AGENDA is interested in receiving items from you for etcetera. Press clippings, press releases, summaries of local events and any other ideas or suggestions are welcome. Just mail them to: Etcetera Editor, AGENDA, 220 S. Main St, Ann Arbor, MI 48104.

Turn Up The Heat If your rental unit is too cold, it may be time for you to turn up the heat on your landlord in order to enforce your rights regarding heating and weatherization.

State law requires your landlord to provide a heating system which is capable of heating every room to 68 degrees, three feet above the floor when the outside temperature is as low as 10 degrees Fahrenheit. If your home is too cold, you may take the same actions you would take for any other repair problem, including withholding your rent.

For more information, call an Ann Arbor Tenants Union counselor at 763-6876. - from "The Tenants' Voice, " a publication of the A2 Tenants Union, Year-End 1994.

Creative Ways to Support A2CDC The Ann Arbor Community Development Corporation, a non-profit organization working to improve economic conditions for all citizens, asks for your support in the following ways:

Designate all or a portion of your United Way contribution to go to A2CDC. Contact United way to find out how to go about it.

Honor Martin Luther King Day! Buy any books, music or gift certificates at Borders Books on the weekend of Jan. 13-15 and mention that you would like a portion of your purchase to go to the A2CDC.

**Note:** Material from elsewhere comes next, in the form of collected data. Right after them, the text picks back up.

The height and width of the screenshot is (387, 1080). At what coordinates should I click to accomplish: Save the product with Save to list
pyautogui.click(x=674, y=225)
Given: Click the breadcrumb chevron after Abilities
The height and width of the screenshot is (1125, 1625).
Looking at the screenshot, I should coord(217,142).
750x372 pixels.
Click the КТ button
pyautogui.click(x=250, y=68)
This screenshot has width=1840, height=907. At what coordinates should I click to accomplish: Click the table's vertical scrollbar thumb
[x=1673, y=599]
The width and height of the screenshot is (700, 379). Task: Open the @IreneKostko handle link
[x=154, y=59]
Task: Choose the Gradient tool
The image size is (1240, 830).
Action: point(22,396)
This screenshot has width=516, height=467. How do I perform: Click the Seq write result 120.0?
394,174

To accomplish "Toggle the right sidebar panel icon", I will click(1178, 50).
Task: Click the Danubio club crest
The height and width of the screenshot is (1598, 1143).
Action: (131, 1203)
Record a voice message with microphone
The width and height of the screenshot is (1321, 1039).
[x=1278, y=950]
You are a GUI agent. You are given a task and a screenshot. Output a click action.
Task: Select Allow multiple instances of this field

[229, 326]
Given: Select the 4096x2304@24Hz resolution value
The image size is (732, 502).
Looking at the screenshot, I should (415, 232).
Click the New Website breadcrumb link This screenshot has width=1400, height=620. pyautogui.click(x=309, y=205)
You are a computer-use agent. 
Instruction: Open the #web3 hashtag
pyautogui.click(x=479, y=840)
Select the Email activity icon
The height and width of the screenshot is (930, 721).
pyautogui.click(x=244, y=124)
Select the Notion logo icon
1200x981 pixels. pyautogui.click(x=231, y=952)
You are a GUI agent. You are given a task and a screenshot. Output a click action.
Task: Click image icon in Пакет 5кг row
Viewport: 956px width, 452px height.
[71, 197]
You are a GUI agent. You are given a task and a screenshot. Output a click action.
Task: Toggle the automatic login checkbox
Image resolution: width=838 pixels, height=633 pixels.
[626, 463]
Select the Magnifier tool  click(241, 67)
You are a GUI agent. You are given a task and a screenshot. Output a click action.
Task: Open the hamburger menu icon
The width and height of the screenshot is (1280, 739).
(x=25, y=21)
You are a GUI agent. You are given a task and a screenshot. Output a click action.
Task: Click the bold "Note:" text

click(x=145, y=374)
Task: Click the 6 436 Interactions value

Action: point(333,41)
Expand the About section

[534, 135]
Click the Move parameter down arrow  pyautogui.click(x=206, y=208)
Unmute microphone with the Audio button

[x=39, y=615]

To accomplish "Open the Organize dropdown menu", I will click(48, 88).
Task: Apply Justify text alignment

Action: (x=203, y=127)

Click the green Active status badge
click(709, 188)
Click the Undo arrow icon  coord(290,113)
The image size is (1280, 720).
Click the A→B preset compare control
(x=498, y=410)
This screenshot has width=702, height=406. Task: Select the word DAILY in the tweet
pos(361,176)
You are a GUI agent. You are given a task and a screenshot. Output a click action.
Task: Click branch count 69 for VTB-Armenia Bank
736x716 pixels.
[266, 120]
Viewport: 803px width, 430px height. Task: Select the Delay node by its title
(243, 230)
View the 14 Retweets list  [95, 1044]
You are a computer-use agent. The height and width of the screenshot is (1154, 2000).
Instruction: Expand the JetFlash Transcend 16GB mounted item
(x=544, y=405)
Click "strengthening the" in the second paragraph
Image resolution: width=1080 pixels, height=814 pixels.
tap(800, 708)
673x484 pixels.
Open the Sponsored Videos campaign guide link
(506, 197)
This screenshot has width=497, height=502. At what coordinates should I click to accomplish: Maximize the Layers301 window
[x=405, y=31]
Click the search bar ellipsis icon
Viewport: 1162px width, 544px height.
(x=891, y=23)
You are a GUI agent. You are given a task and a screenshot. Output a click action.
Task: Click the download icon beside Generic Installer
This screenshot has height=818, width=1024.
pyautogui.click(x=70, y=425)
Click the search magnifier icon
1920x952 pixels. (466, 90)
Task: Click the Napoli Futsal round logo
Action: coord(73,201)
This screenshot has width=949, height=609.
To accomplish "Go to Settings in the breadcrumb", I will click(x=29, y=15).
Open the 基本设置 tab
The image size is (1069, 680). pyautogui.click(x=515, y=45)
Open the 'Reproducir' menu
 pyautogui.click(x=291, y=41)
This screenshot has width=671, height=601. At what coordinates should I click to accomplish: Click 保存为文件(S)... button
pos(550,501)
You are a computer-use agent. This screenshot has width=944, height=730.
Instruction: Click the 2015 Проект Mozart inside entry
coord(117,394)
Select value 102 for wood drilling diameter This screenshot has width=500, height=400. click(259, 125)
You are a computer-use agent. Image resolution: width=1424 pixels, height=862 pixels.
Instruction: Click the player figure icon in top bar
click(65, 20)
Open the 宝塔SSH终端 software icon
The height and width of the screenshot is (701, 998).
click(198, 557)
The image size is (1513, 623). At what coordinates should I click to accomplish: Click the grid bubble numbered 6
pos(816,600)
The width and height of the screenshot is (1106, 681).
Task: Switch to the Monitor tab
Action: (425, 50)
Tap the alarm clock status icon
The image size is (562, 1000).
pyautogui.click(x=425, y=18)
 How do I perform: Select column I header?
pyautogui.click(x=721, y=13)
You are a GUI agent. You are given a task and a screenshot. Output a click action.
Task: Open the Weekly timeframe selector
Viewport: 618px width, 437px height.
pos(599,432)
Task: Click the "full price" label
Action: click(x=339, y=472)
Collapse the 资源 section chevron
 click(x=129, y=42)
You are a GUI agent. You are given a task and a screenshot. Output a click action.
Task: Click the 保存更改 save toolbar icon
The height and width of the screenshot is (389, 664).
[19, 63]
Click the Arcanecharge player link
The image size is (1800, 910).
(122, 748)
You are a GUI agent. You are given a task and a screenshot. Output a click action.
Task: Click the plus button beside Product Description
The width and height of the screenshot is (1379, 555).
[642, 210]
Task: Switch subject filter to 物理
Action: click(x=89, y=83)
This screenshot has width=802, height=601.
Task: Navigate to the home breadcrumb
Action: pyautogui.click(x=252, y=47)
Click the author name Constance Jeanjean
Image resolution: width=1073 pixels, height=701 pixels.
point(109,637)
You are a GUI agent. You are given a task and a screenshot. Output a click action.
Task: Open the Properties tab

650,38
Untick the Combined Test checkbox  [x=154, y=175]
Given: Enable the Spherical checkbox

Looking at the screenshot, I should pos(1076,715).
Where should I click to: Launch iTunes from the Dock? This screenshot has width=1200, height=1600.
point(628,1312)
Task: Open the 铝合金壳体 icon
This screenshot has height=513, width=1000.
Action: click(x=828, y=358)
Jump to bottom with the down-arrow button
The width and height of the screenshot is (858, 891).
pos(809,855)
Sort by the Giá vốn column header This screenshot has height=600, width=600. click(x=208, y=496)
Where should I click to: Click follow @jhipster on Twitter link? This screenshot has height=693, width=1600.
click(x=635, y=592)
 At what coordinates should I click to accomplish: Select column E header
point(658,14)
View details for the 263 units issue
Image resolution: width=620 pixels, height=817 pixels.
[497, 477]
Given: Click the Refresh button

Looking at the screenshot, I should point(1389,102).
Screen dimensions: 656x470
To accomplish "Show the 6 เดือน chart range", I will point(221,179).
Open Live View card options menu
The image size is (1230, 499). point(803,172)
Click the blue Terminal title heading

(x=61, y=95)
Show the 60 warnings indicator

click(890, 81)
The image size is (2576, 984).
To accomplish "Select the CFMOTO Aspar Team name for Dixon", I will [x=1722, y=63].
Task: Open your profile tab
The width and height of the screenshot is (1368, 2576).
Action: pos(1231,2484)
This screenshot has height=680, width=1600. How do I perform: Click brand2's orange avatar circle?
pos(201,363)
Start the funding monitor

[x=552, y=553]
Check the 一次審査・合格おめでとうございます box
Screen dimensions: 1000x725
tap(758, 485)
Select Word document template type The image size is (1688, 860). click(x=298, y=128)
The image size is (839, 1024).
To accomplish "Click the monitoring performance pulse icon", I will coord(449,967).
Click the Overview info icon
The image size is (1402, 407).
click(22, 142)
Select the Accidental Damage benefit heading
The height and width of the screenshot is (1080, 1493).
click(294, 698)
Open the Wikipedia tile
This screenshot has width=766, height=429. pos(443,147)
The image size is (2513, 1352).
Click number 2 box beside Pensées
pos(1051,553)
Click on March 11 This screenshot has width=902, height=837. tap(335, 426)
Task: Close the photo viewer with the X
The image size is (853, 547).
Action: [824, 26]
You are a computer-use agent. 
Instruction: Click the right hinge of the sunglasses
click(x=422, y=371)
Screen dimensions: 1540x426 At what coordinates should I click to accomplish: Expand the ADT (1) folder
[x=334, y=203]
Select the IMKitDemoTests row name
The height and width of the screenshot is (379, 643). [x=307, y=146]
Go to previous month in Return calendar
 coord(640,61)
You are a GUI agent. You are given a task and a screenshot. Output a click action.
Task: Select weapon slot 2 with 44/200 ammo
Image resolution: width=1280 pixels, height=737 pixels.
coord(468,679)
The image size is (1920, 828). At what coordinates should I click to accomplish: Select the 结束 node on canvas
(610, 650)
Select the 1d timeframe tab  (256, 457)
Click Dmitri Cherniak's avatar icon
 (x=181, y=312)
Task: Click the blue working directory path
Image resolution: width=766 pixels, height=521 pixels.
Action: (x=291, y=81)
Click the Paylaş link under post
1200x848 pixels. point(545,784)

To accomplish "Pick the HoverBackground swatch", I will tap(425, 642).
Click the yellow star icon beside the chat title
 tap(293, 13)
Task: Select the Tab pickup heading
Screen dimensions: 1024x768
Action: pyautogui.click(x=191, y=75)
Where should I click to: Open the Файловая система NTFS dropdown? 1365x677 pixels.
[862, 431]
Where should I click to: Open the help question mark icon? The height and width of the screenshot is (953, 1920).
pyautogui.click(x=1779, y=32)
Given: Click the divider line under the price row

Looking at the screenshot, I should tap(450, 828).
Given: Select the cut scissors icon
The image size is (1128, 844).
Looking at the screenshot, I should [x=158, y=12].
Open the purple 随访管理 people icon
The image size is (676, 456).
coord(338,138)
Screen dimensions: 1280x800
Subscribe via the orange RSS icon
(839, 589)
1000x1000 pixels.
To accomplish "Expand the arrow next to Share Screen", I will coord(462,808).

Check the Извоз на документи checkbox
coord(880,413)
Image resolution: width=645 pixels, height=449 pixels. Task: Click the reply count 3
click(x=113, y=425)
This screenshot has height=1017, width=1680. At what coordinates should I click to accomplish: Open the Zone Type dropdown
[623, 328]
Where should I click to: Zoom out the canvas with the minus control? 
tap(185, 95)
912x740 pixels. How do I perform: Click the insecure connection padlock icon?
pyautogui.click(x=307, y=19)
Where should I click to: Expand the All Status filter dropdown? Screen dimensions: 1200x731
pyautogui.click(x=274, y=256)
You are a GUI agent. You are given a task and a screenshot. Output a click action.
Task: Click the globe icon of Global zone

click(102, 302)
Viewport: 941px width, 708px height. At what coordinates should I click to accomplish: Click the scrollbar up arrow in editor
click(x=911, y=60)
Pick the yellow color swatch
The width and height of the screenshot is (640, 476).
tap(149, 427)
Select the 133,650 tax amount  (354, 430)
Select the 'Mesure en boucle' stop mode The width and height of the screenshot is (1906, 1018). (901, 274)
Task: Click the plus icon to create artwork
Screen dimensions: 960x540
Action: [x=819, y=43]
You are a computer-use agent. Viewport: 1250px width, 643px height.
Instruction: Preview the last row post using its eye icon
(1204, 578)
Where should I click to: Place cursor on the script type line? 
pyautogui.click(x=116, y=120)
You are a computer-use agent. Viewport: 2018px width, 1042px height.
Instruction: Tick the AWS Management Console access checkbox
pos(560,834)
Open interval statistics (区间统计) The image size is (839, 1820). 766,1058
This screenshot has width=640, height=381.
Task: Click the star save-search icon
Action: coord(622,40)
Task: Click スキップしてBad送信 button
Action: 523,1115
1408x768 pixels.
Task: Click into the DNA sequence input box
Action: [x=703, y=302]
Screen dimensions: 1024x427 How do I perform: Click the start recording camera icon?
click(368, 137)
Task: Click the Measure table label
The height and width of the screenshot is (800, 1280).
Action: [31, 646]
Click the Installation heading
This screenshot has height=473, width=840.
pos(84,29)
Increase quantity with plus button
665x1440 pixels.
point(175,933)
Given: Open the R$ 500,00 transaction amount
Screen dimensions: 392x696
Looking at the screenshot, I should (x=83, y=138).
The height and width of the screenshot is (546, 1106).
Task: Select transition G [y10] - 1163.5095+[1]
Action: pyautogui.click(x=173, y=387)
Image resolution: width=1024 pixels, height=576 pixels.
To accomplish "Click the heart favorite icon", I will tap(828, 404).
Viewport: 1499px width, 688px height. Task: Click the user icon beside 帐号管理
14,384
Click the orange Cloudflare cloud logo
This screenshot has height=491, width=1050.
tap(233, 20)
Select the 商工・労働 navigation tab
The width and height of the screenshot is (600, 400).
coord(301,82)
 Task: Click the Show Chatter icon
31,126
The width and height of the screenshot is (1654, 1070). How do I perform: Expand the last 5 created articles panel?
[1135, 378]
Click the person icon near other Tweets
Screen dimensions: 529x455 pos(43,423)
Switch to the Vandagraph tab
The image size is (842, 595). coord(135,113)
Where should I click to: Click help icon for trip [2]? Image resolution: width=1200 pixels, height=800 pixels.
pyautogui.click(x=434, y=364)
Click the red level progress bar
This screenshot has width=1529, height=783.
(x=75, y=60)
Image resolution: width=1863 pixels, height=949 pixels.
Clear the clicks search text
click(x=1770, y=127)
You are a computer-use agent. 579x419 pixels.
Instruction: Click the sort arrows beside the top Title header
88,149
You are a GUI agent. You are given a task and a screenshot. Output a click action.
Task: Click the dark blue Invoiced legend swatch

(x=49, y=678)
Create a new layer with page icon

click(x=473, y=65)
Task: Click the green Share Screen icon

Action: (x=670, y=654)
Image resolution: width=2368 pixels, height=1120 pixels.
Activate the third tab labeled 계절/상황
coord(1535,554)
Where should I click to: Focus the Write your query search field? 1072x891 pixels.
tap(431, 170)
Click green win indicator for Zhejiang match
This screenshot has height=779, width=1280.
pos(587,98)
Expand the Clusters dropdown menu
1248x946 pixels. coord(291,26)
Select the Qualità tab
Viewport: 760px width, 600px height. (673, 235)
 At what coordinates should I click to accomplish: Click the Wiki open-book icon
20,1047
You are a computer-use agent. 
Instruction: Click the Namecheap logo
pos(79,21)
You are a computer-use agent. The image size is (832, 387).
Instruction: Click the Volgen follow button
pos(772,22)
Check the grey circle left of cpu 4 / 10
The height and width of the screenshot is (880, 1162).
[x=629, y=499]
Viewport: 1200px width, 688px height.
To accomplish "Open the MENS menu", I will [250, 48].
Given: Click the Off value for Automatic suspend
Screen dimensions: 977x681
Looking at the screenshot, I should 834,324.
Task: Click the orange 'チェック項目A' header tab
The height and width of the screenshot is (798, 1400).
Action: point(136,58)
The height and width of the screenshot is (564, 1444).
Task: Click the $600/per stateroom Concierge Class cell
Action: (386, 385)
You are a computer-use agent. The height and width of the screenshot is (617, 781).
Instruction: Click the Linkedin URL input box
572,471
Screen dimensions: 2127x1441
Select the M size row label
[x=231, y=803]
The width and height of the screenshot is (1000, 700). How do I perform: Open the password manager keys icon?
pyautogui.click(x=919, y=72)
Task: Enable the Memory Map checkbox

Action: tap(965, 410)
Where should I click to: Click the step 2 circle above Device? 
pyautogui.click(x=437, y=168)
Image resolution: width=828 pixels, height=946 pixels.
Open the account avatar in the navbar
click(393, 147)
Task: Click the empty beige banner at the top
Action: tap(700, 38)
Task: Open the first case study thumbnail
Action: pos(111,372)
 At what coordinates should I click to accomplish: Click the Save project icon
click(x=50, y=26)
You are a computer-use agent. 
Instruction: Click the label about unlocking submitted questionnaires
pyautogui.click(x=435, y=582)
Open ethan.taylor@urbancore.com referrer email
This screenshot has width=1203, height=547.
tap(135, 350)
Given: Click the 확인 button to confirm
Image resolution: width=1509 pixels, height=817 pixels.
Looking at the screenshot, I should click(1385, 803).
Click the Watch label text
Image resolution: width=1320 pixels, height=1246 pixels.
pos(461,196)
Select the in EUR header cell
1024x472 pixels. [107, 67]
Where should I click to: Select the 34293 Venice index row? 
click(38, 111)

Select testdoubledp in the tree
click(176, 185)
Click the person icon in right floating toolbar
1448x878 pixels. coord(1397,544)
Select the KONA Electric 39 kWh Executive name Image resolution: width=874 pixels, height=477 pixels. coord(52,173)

On Jan. 15, the Woodland Plaza location of Yogurt & Sandwich will donate 10% of sales to A2CDC. Eat at 2264 S. Main, Ann Arbor that day and help support CDC!

Eyewitness Cuba Reports Ypsilanti residents Lee and Phil Booth will present two reports on their recent trip to Cuba in January. They were participants in the fourth "Friendshipment" humanitarian aid caravan, organized by Pastors for Peace, in November.

The first talk, sponsored by Interfaith Council for Peace & Justice, will be held on Tuesday, Jan. 10 at 7:30 pm at the 1st Baptist Church, 512 E. Huron. Call 663-1870 for more information.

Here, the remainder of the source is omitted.